PROBLEM TO SOLVE: From the records below, copy every line that contains the word "beside".

****************************************

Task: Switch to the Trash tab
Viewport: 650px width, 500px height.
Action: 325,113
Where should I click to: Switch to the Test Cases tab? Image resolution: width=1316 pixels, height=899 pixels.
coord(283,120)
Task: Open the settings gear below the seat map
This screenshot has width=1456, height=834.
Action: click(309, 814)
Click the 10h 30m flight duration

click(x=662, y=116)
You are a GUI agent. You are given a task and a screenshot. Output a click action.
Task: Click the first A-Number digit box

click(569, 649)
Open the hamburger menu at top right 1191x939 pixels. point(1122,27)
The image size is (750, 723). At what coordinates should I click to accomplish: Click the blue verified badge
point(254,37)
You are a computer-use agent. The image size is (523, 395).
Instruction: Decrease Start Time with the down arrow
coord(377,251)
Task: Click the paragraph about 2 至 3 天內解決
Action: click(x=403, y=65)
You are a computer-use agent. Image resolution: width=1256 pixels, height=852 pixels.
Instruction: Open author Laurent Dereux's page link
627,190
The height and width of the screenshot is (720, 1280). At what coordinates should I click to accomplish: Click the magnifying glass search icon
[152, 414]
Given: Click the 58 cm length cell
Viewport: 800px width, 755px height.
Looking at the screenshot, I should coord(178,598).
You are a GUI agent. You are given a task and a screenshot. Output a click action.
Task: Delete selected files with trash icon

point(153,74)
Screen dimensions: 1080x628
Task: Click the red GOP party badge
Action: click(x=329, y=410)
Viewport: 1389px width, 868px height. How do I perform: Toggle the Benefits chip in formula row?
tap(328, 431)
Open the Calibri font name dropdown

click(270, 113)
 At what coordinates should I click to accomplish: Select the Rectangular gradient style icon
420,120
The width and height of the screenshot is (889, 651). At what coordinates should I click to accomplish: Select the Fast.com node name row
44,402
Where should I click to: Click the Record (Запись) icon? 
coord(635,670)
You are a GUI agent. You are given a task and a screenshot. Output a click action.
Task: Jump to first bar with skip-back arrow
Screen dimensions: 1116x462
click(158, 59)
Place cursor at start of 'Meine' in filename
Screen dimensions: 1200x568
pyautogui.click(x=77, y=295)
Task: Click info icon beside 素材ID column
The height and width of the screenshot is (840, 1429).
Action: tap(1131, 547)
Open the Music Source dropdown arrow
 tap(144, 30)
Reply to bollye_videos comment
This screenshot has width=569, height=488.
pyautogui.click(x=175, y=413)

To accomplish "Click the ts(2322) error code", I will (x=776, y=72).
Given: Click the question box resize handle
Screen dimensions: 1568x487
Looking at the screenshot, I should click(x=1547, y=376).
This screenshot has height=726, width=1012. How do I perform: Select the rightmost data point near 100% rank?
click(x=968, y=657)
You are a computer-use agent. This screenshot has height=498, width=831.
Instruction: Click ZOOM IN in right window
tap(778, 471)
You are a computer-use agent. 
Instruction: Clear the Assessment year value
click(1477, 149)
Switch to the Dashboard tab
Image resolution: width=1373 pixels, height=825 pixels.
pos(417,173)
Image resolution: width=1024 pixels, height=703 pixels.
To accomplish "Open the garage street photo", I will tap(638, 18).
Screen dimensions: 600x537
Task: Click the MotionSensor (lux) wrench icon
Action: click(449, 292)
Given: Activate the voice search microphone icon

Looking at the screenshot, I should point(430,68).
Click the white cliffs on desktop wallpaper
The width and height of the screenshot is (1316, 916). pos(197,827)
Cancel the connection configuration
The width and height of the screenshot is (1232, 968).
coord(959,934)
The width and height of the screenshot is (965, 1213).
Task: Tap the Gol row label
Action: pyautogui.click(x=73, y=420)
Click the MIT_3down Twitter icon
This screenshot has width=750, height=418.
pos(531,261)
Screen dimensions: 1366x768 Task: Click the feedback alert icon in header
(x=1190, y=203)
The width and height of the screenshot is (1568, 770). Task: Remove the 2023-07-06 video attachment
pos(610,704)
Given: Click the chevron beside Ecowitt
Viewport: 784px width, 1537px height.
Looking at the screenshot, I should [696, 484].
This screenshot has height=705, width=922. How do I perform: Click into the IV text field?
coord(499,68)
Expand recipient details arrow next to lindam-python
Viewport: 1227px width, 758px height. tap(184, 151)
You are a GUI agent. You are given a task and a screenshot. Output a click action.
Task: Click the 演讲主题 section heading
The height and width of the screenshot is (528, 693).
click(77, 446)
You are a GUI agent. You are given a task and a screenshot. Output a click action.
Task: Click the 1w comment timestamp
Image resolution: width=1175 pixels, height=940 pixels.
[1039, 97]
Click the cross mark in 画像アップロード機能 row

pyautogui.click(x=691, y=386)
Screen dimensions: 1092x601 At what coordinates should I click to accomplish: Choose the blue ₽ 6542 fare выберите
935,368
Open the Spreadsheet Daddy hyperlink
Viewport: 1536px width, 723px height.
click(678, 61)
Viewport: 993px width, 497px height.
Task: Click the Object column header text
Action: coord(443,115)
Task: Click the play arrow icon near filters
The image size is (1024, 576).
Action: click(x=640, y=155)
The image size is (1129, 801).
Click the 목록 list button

****************************************

WRITTEN REPLY:
Task: Click info icon beside 素材ID column
Given: Click the chevron beside Ecowitt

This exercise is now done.